▸ **AIM OF THE EXERCISE**
A verbatim copy of each record is required.

++++ RECORD EXCERPTS ++++

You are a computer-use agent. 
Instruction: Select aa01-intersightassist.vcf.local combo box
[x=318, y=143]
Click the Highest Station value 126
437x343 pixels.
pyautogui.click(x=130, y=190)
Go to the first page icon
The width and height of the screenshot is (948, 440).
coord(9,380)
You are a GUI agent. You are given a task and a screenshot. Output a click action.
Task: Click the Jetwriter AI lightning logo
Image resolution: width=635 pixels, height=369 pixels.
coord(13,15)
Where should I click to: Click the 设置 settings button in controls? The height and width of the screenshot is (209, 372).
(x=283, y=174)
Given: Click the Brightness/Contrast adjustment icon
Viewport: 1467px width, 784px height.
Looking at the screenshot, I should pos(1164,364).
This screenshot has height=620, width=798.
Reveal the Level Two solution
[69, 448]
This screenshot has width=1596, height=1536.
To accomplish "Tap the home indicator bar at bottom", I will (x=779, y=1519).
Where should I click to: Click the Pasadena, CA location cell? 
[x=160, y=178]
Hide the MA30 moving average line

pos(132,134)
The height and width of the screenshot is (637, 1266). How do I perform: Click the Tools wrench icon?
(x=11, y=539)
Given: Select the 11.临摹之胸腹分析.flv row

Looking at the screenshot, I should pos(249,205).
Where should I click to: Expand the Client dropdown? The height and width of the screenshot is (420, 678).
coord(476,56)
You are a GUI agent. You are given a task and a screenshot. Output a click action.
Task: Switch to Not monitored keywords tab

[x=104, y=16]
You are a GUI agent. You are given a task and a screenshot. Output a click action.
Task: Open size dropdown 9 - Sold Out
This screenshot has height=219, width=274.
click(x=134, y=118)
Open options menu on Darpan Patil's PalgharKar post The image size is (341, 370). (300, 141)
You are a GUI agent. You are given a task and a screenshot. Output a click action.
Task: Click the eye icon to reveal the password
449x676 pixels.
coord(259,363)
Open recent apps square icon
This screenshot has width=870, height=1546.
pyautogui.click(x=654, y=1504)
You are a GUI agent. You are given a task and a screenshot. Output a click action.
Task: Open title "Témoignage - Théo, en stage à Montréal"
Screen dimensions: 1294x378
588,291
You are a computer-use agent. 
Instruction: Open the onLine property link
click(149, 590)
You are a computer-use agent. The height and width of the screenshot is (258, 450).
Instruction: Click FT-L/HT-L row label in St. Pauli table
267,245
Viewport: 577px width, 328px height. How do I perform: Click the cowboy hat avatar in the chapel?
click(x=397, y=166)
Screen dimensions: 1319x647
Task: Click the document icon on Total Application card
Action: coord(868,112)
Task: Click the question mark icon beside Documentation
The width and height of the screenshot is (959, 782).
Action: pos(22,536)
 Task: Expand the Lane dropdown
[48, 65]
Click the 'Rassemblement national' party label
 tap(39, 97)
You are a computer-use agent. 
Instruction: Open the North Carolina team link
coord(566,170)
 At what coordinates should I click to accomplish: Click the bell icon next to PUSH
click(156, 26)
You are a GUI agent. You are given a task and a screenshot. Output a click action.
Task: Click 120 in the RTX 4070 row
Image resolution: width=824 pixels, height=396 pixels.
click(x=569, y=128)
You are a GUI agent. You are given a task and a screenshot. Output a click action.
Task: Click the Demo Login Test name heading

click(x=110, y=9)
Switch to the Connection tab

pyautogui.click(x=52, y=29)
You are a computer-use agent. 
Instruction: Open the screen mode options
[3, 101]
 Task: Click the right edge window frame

++++

▸ **EXERCISE ANSWER**
You are a computer-use agent. 
Instruction: Select aa01-intersightassist.vcf.local combo box
[x=318, y=143]
Click the Highest Station value 126
437x343 pixels.
pyautogui.click(x=130, y=190)
Go to the first page icon
The width and height of the screenshot is (948, 440).
coord(9,380)
You are a GUI agent. You are given a task and a screenshot. Output a click action.
Task: Click the Jetwriter AI lightning logo
Image resolution: width=635 pixels, height=369 pixels.
coord(13,15)
Where should I click to: Click the 设置 settings button in controls? The height and width of the screenshot is (209, 372).
(x=283, y=174)
Given: Click the Brightness/Contrast adjustment icon
Viewport: 1467px width, 784px height.
Looking at the screenshot, I should pos(1164,364).
This screenshot has height=620, width=798.
Reveal the Level Two solution
[69, 448]
This screenshot has width=1596, height=1536.
To accomplish "Tap the home indicator bar at bottom", I will (x=779, y=1519).
Where should I click to: Click the Pasadena, CA location cell? 
[x=160, y=178]
Hide the MA30 moving average line

pos(132,134)
The height and width of the screenshot is (637, 1266). How do I perform: Click the Tools wrench icon?
(x=11, y=539)
Given: Select the 11.临摹之胸腹分析.flv row

Looking at the screenshot, I should pos(249,205).
Where should I click to: Expand the Client dropdown? The height and width of the screenshot is (420, 678).
coord(476,56)
You are a GUI agent. You are given a task and a screenshot. Output a click action.
Task: Switch to Not monitored keywords tab

[x=104, y=16]
You are a GUI agent. You are given a task and a screenshot. Output a click action.
Task: Open size dropdown 9 - Sold Out
This screenshot has height=219, width=274.
click(x=134, y=118)
Open options menu on Darpan Patil's PalgharKar post The image size is (341, 370). (300, 141)
You are a GUI agent. You are given a task and a screenshot. Output a click action.
Task: Click the eye icon to reveal the password
449x676 pixels.
coord(259,363)
Open recent apps square icon
This screenshot has width=870, height=1546.
pyautogui.click(x=654, y=1504)
You are a GUI agent. You are given a task and a screenshot. Output a click action.
Task: Open title "Témoignage - Théo, en stage à Montréal"
Screen dimensions: 1294x378
588,291
You are a computer-use agent. 
Instruction: Open the onLine property link
click(149, 590)
You are a computer-use agent. The height and width of the screenshot is (258, 450).
Instruction: Click FT-L/HT-L row label in St. Pauli table
267,245
Viewport: 577px width, 328px height. How do I perform: Click the cowboy hat avatar in the chapel?
click(x=397, y=166)
Screen dimensions: 1319x647
Task: Click the document icon on Total Application card
Action: coord(868,112)
Task: Click the question mark icon beside Documentation
The width and height of the screenshot is (959, 782).
Action: pos(22,536)
 Task: Expand the Lane dropdown
[48, 65]
Click the 'Rassemblement national' party label
 tap(39, 97)
You are a computer-use agent. 
Instruction: Open the North Carolina team link
coord(566,170)
 At what coordinates should I click to accomplish: Click the bell icon next to PUSH
click(156, 26)
You are a GUI agent. You are given a task and a screenshot. Output a click action.
Task: Click 120 in the RTX 4070 row
Image resolution: width=824 pixels, height=396 pixels.
click(x=569, y=128)
You are a GUI agent. You are given a task and a screenshot. Output a click action.
Task: Click the Demo Login Test name heading

click(x=110, y=9)
Switch to the Connection tab

pyautogui.click(x=52, y=29)
You are a computer-use agent. 
Instruction: Open the screen mode options
[3, 101]
 Task: Click the right edge window frame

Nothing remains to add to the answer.